There's some commonalities in all of this- a sadness, a hurt. At the core of this Is the belief that I’m just not good enough. That there is something lacking in myself that deems me unworthy of being included or allowing myself to be a priority. There’s also a pairing that occurred somewhere in my experience that taking care of myself will lead to me losing my children. Intellectually I see the falseness of this, but I allow myself to follow the feelings.
Luckily, I know what I can do with these awarenesses. Those misunderstandings and misinterpretations are familiar. They’ve surfaced from other experiences. I start by offering forgiveness to myself for buying into the belief that I’m not good enough or that there’s something lacking in me. And once that is complete, I tell myself the truth: That I am good enough just because I am here. That I am worthy of self-care. That Spirit placed me on this Earth as a perfect, Divine being and I am only limited by my own beliefs. That I lack nothing to be worthy of my own love and the love of others. These are beginning steps and as I work through all of this, I feel a sense of clearing and lifting.

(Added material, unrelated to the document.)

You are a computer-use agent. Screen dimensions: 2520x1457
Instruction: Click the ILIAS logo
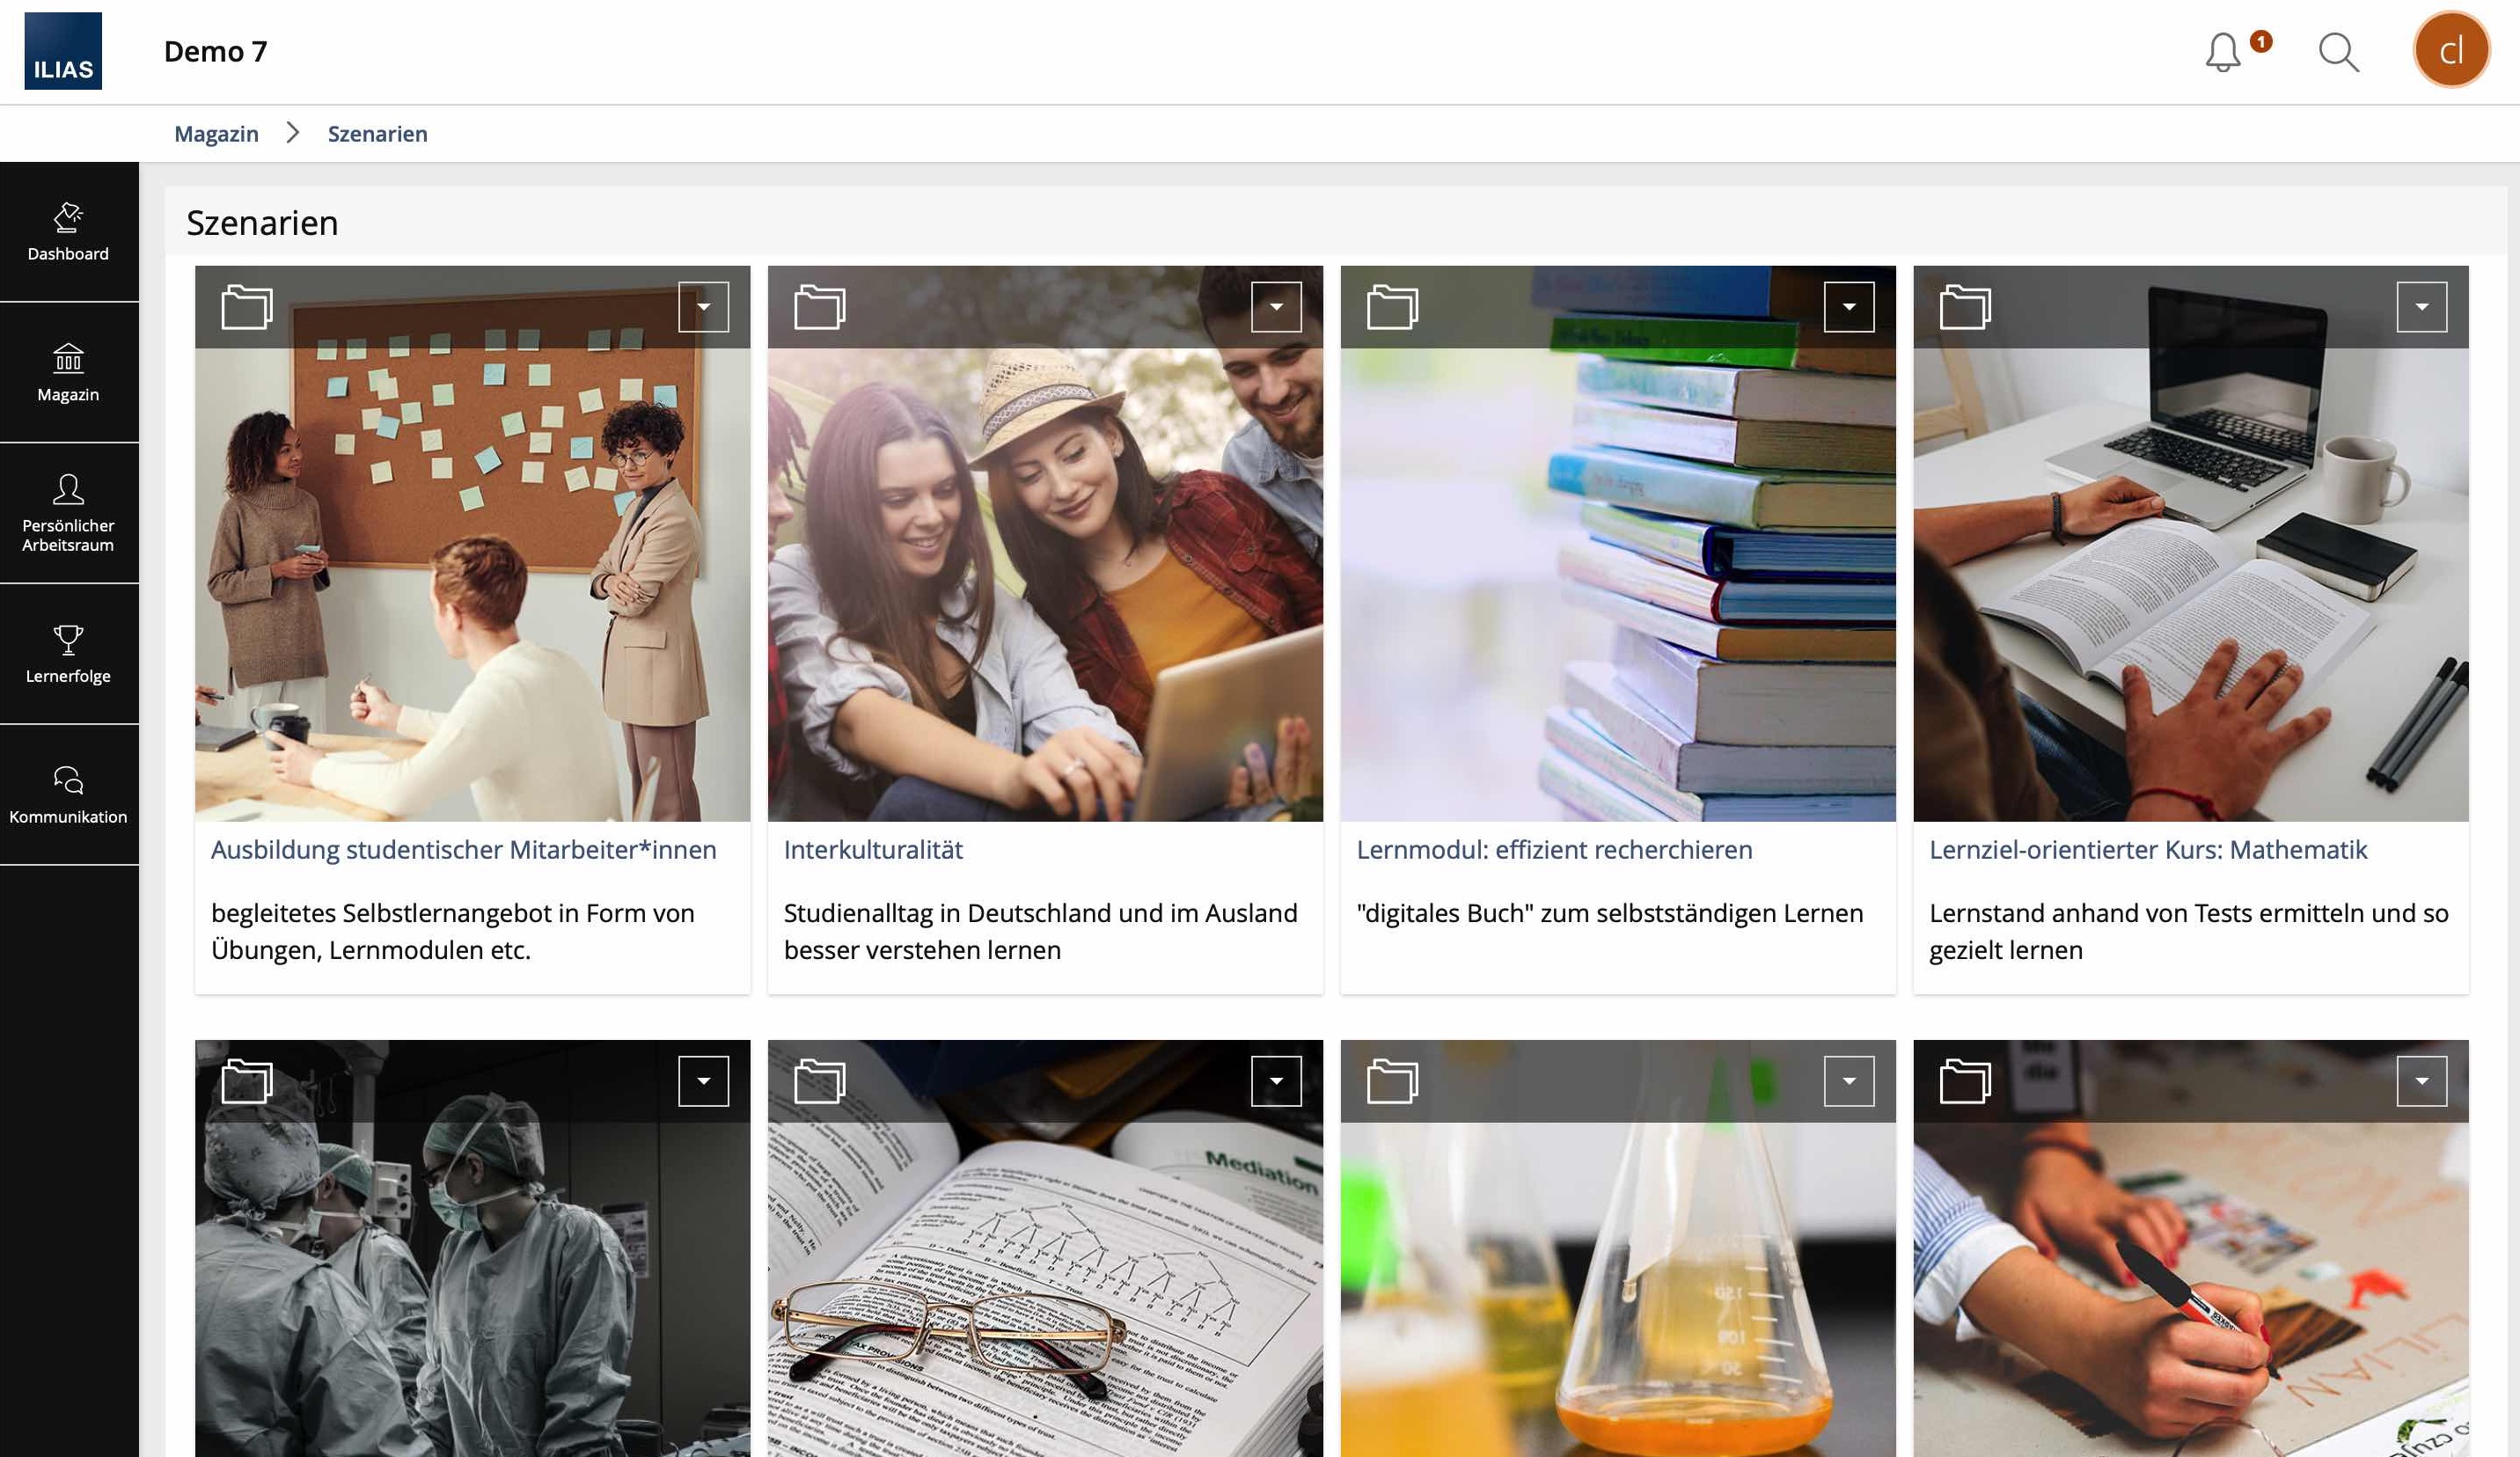click(x=63, y=51)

We continue to attract similar experiences in life until we’ve healed the core issue. I most likely called the experience of feeling excluded as a child with my family to me, just as I called the recent experience of feeling left out because this lesson is part of my Spiritual curriculum. And these events serve as a catalyst for me to explore the deeper issue. So I’m grateful for the opportunity, healing and clarity it has provided me.
I share all of this with the hope that it resonates with others. And perhaps, we can be learning and healing together.